**Page excerpt**.
◇ ◇ ◇ ◇ ◇ ◇ ◇

= Mirko Ilić =

American art director

Mirko Ilić (born 1 January 1956) is a Bosnian-born comics artist and graphic designer based in New York City.

==Yugoslavian period==

Ilić was born in Bosnia and Herzegovina.
His life, schooling and most of his Yugoslav-period-career was located at Zagreb, Croatia.

He graduated from the School of Applied Arts in Zagreb, published his first works in 1973, and has since been publishing comics and illustrations in magazines, such as Omladinski tjednik, Modra Lasta, Tina, Pitanja, and Start and has become the art and comics editor of the students' magazine Polet in 1976. That's when he organized an informal organization of the comic book creators Novi kvadrat (The New Square), that has been widely connected to the Novi val musical movement in Zagreb. Ilić design album covers of some of the most prominent Yugoslav bands of the time, such as Bijelo dugme, Prljavo kazalište, Parni Valjak, Azra, Film and many others. He designed the cover for the first album of Prljavo kazalište, which became a widely recognizable and iconic symbol for Punk rock in ex-Yugoslavia. He even wrote lyrics for the song Čovjek za sutra. Ilić appears in Sretno dijete, Igor Mirković's documentary about the Novi val (New wave) movement in Zagreb, as one of the most prominent figures of the movement. He also designed covers for the Croatian political weekly magazine Danas, as well as posters for theaters such as Teatar & TD and posters for movies. His most famous movie poster is for cult film Ko To Tamo Peva.

==International career==

In 1977, Ilić started publishing his works in the established comics magazines outside Yugoslavia, such as Alter Alter, Métal Hurlant, Heavy Metal and Marvel's Epic Illustrated. In 1980, Novi kvadrat ceased to exist and Ilić entirely stopped working on the comics, and focused upon illustration and graphic design. In 1982, he started working for the Italian magazine Panorama.

◇ ◇ ◇ ◇ ◇ ◇ ◇

**Provided data**.
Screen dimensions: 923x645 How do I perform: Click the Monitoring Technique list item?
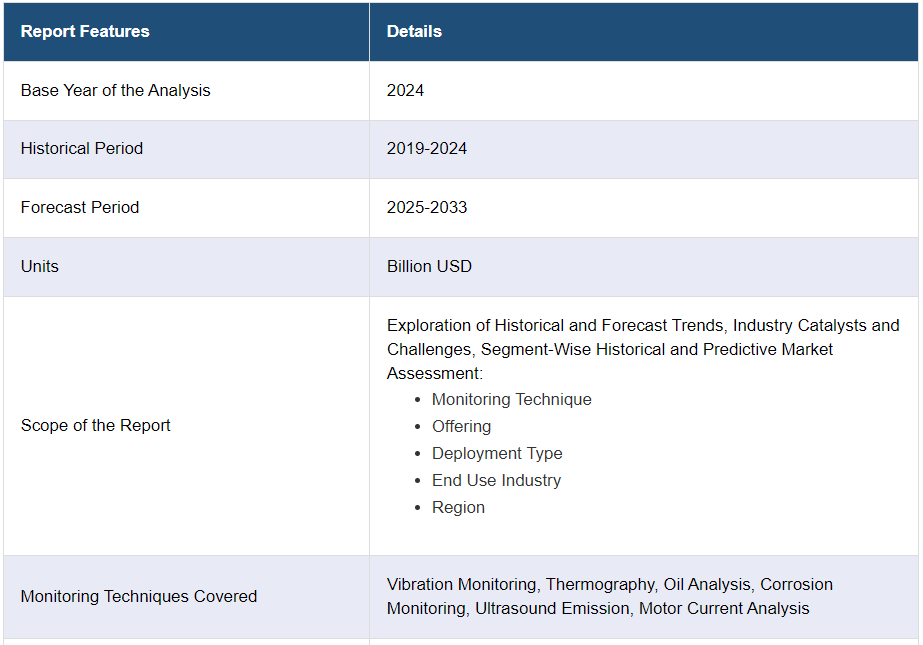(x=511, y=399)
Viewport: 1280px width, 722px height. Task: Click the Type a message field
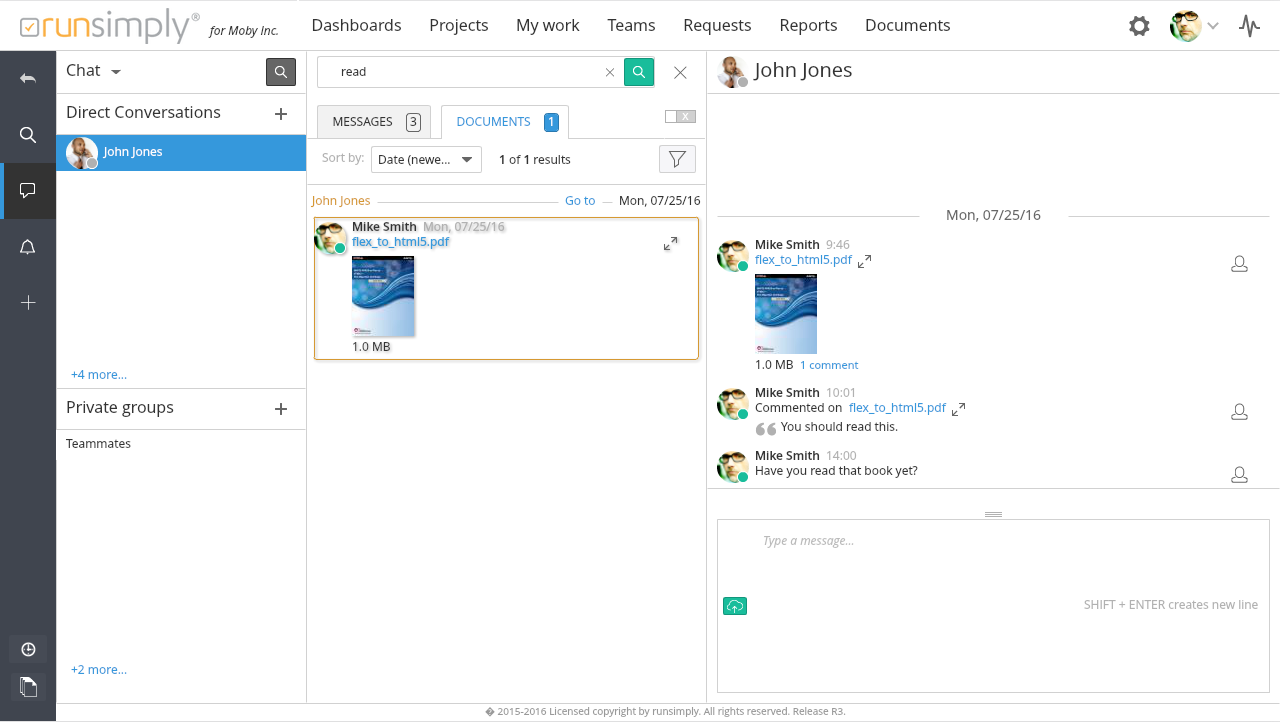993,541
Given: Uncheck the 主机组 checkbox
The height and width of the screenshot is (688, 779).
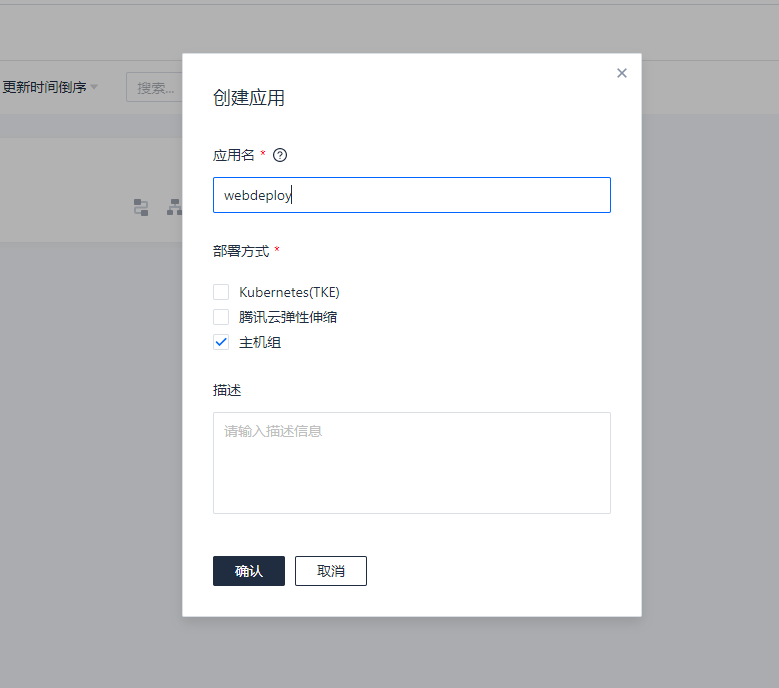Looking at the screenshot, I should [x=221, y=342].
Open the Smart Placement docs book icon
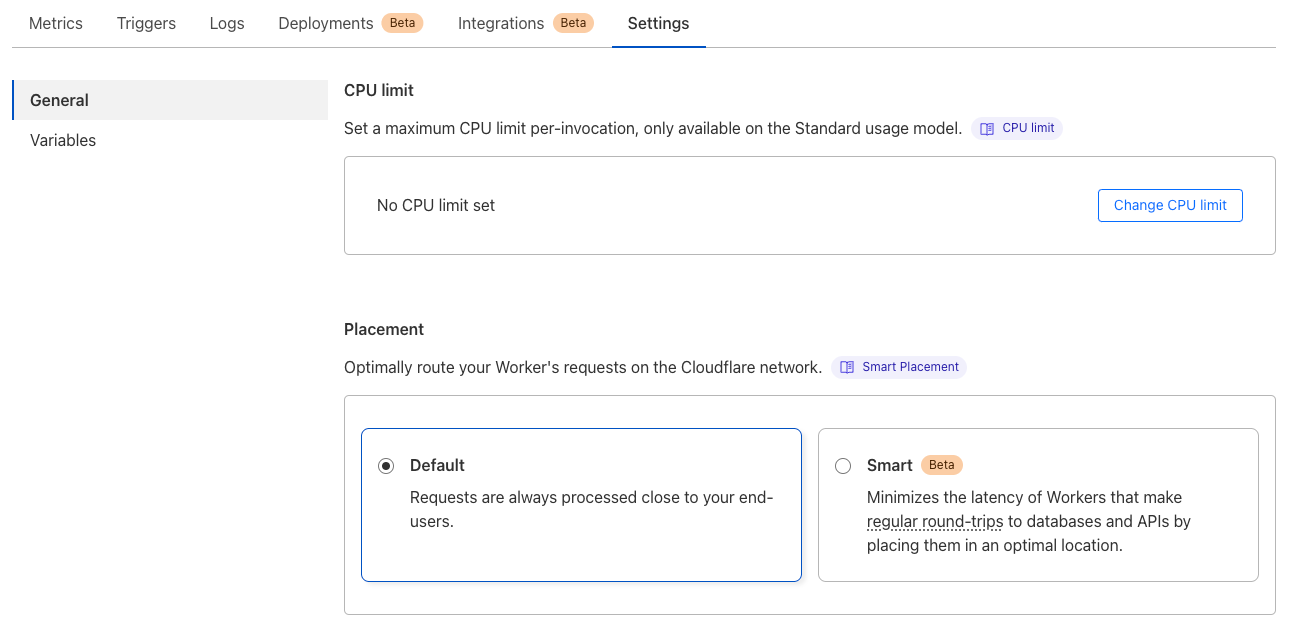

◇ ◇ ◇ ◇ ◇ ◇ ◇

Write out the Mirko Ilić text between "American art director" and "Bosnia and Herzegovina.", inclusive, swapping "New York City" for "Los Angeles". The lines above aren't needed for this.

American art director

Mirko Ilić (born 1 January 1956) is a Bosnian-born comics artist and graphic designer based in Los Angeles.

==Yugoslavian period==

Ilić was born in Bosnia and Herzegovina.